▸ **PROBLEM TO SOLVE**
Write out exactly the lines starting at the one that contains "You are a computer-use agent. Image" and ending at the one that contains "click(x=654, y=342)", both included, and nothing else.

▸ **INFORMATION SUPPLIED**
--- START ---

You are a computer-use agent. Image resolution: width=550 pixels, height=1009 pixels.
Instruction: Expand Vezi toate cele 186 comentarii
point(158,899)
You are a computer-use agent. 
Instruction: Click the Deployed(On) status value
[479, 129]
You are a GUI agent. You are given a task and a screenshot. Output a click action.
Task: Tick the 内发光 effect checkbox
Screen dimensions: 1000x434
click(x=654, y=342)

--- END ---
--- START ---

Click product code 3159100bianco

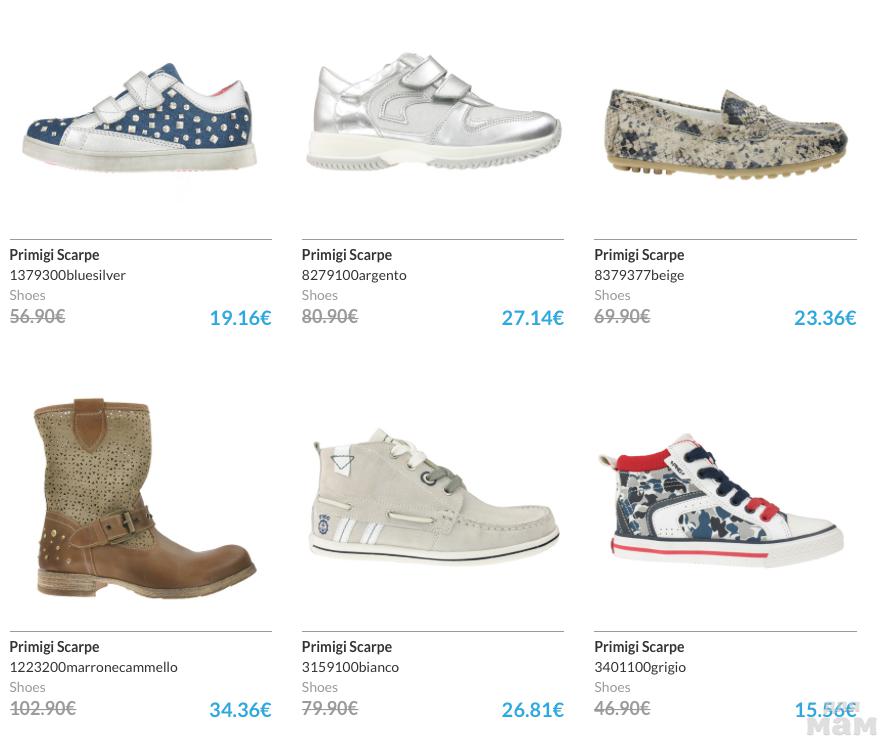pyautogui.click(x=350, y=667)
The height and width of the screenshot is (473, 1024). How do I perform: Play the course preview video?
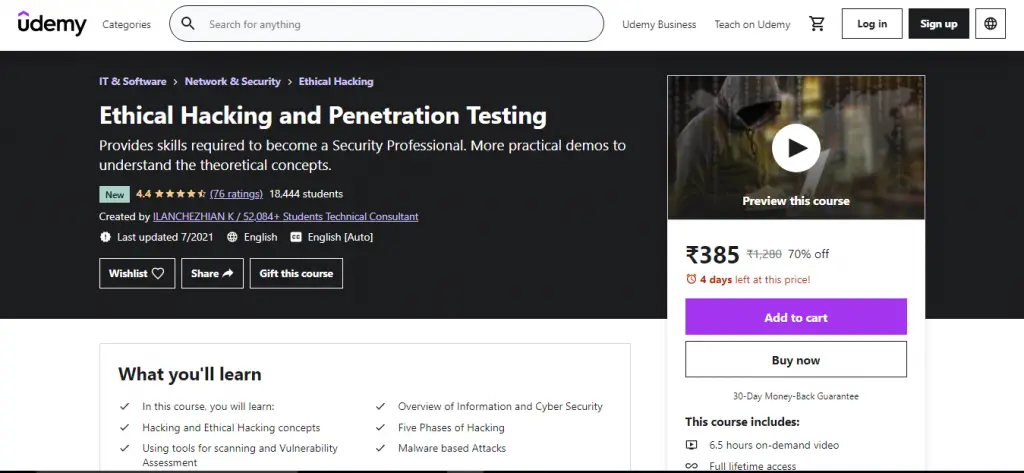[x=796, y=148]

--- END ---

▸ **RESPONSE FOR THIS EXERCISE**
You are a computer-use agent. Image resolution: width=550 pixels, height=1009 pixels.
Instruction: Expand Vezi toate cele 186 comentarii
point(158,899)
You are a computer-use agent. 
Instruction: Click the Deployed(On) status value
[479, 129]
You are a GUI agent. You are given a task and a screenshot. Output a click action.
Task: Tick the 内发光 effect checkbox
Screen dimensions: 1000x434
click(x=654, y=342)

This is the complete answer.